We study the impact of customer information portability on market competition in customer‐centric, technology‐intensive service industries. By allowing customer information to be transferrable among service providers, portability in theory may help reduce switching costs and promote competition. Yet the actual consequences are unclear. To investigate this issue, we focus on the global wireless industry, and examine the impact of mobile number portability (MNP) policy. We construct a duopoly model with heterogeneous switching costs, which predicts that the market share of the large firm will shrink after MNP, while the average price may depend on firms’ customer base composition. We test these hypotheses empirically on a panel dataset of 218 wireless operators in 52 countries over 6 years. We find relative market share gains for small firms and reductions for large firms under MNP. However, large firms can maintain higher prices than small firms. Probing deeper into customer segmentation, we find that on average, the share of contract customers increases for large firms after MNP, while it decreases for small firms.

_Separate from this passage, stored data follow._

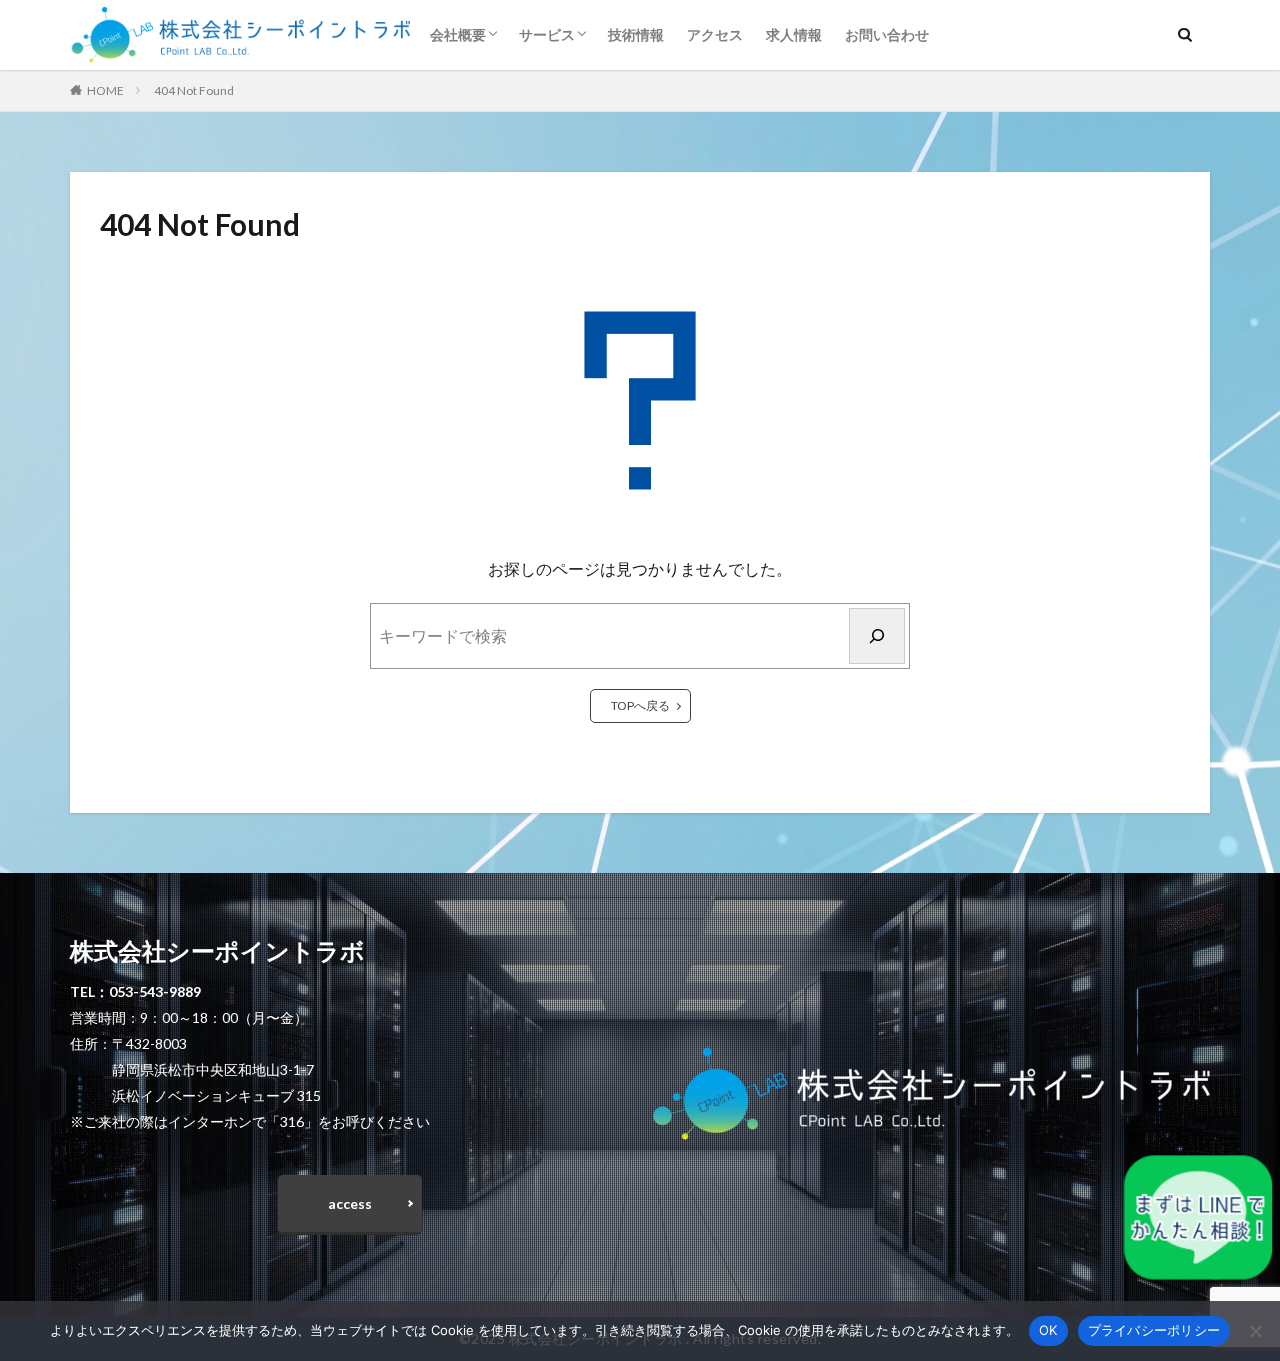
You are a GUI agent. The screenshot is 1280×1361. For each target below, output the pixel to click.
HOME (105, 90)
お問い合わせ (887, 34)
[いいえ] (1255, 1331)
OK (1048, 1330)
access (350, 1203)
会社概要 (458, 34)
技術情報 (636, 34)
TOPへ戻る (640, 705)
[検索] (877, 636)
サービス (547, 34)
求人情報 (794, 34)
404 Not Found (194, 90)
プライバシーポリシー (1154, 1330)
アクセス (715, 34)
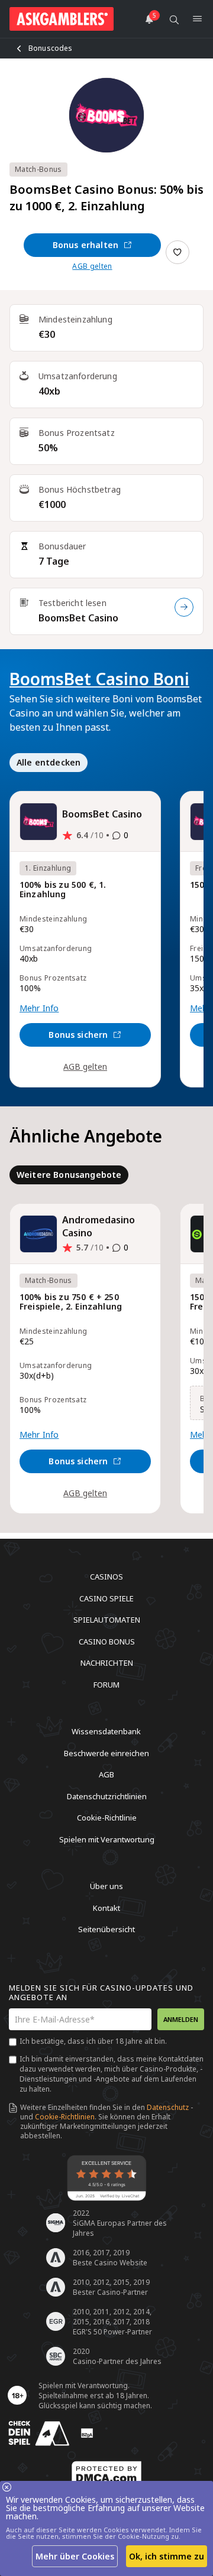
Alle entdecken (48, 762)
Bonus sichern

Large firms are able to retain higher‐value contract customers while small firms tend to attract lower‐value “pay‐as‐you‐go” customers. Contrary to the policy intention, large firms tend to remain dominant, and MNP is incapable of changing this. In fact, contracts become even more important after MNP, highlighting the sticky “lock‐in” effect of contracts. Our findings have broad applicability to other service industries (e.g., healthcare, financial services, and digital media), where policymakers are considering making customer information more portable in hopes of increasing competition.